<<<<

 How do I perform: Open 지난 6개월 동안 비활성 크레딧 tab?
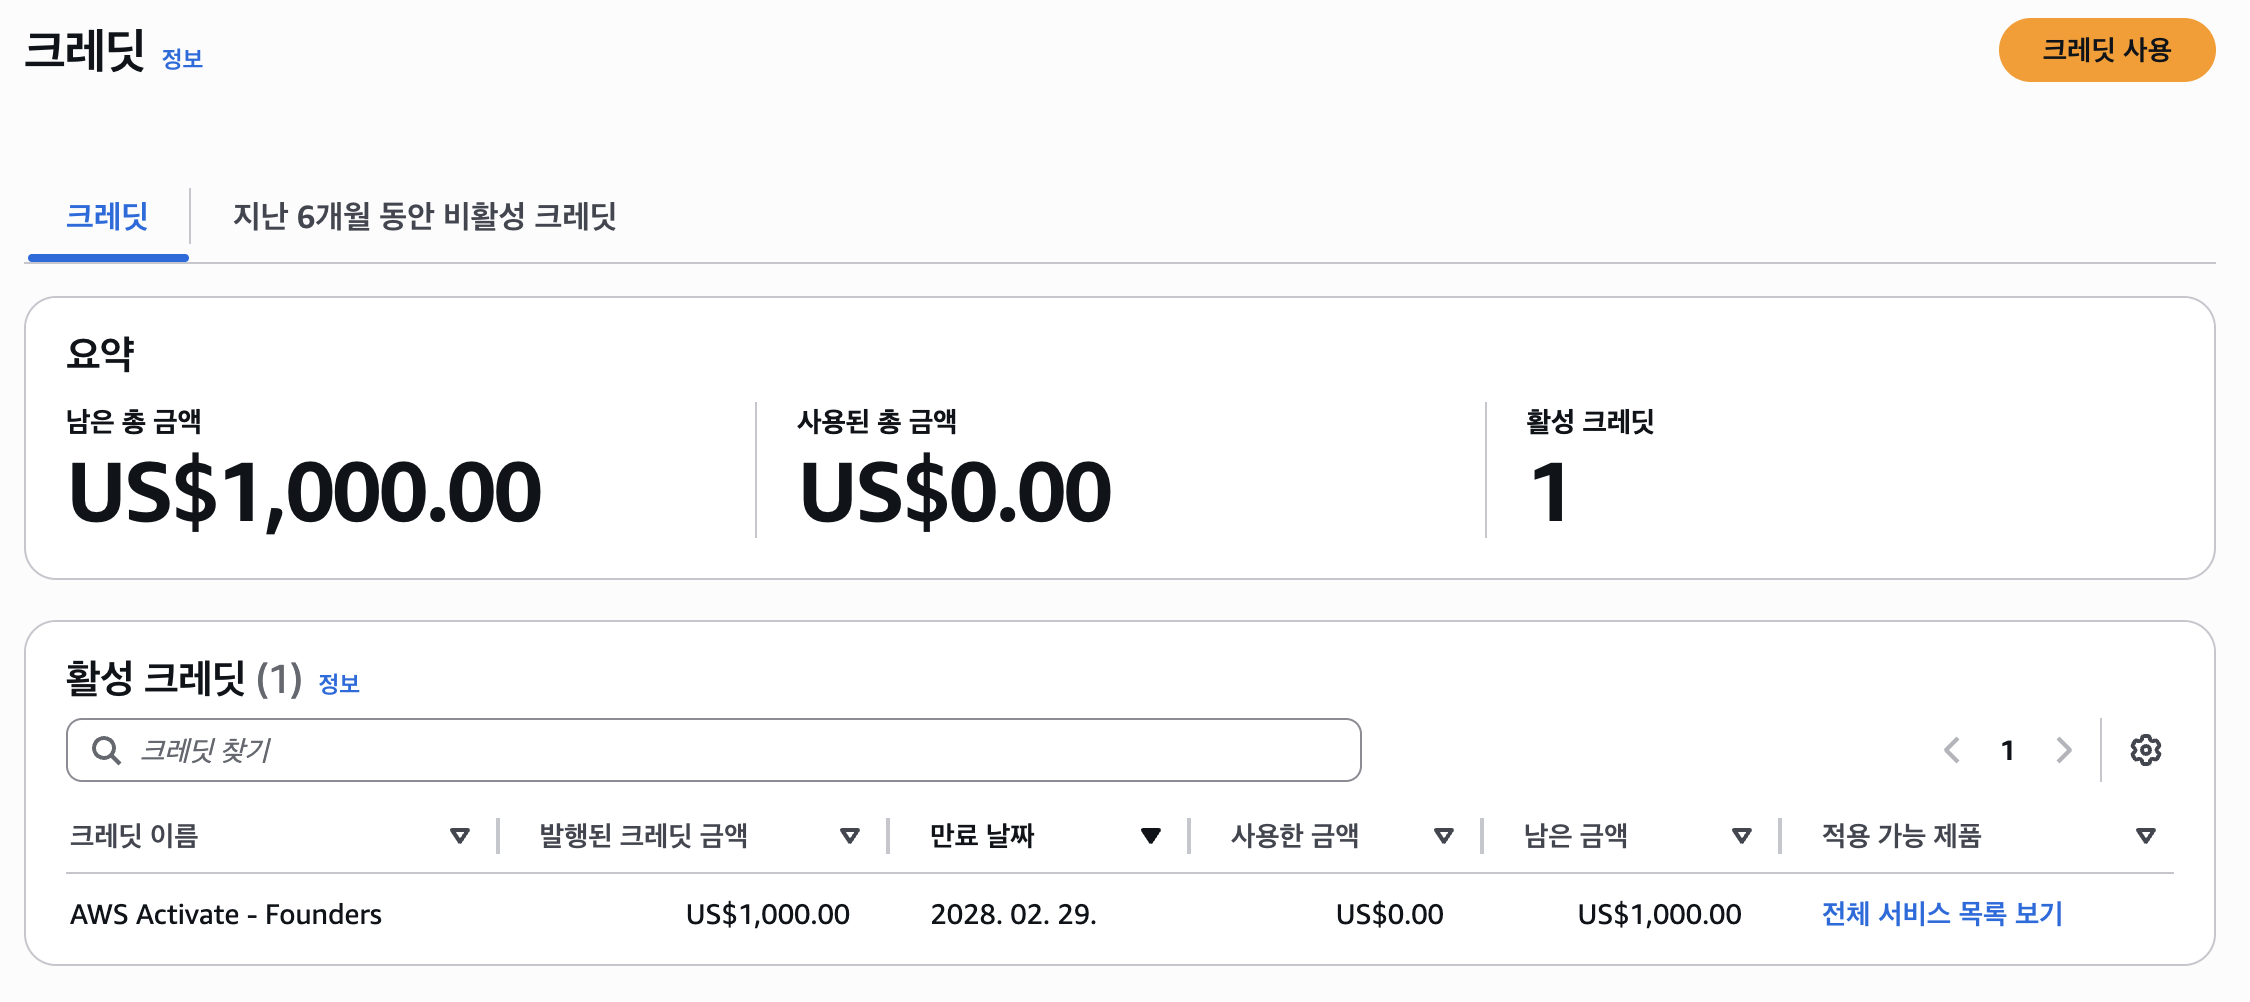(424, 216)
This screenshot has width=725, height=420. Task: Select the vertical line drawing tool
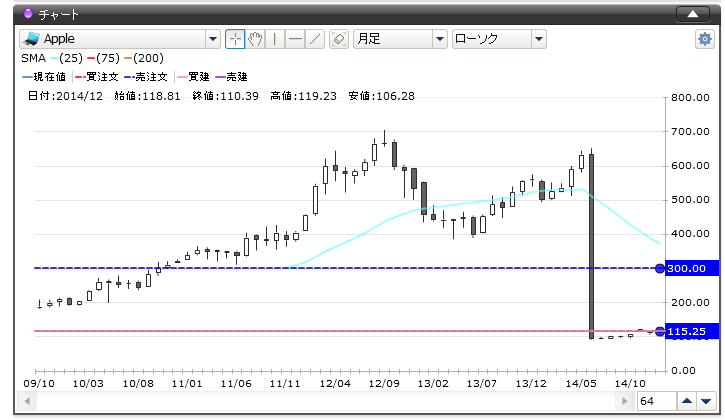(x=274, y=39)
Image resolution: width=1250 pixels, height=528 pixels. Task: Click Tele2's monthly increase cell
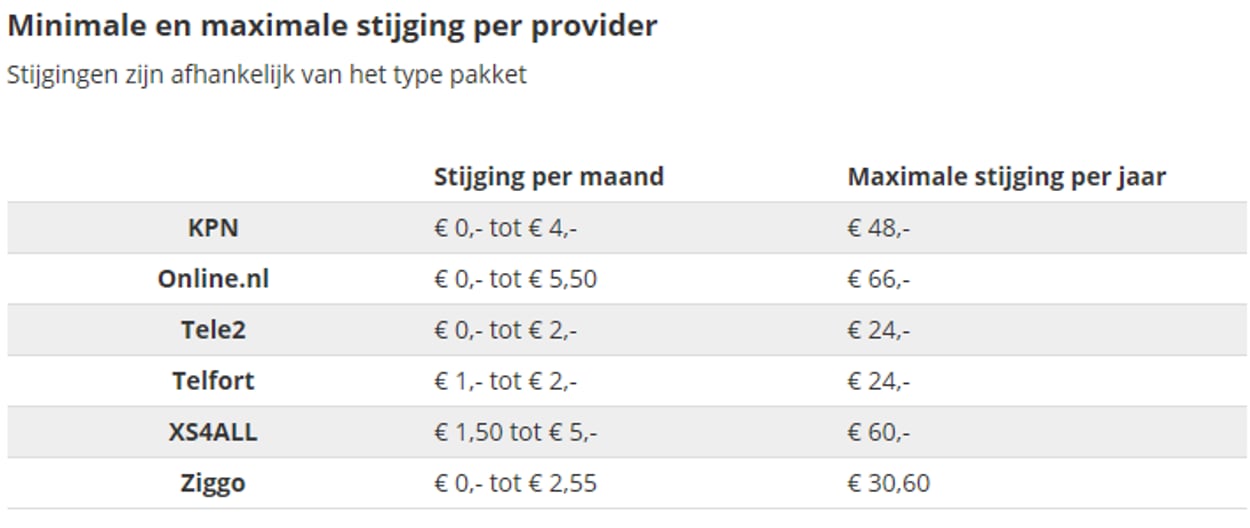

>>>>

• **WORK INSTRUCTIONS**: Please retype the records above exactly, but leave out any pictures.

• **RESULT**:
 How do I perform: Open 지난 6개월 동안 비활성 크레딧 tab?
(424, 216)
This screenshot has width=725, height=420. Task: Select the vertical line drawing tool
(x=274, y=39)
Image resolution: width=1250 pixels, height=528 pixels. Task: Click Tele2's monthly increase cell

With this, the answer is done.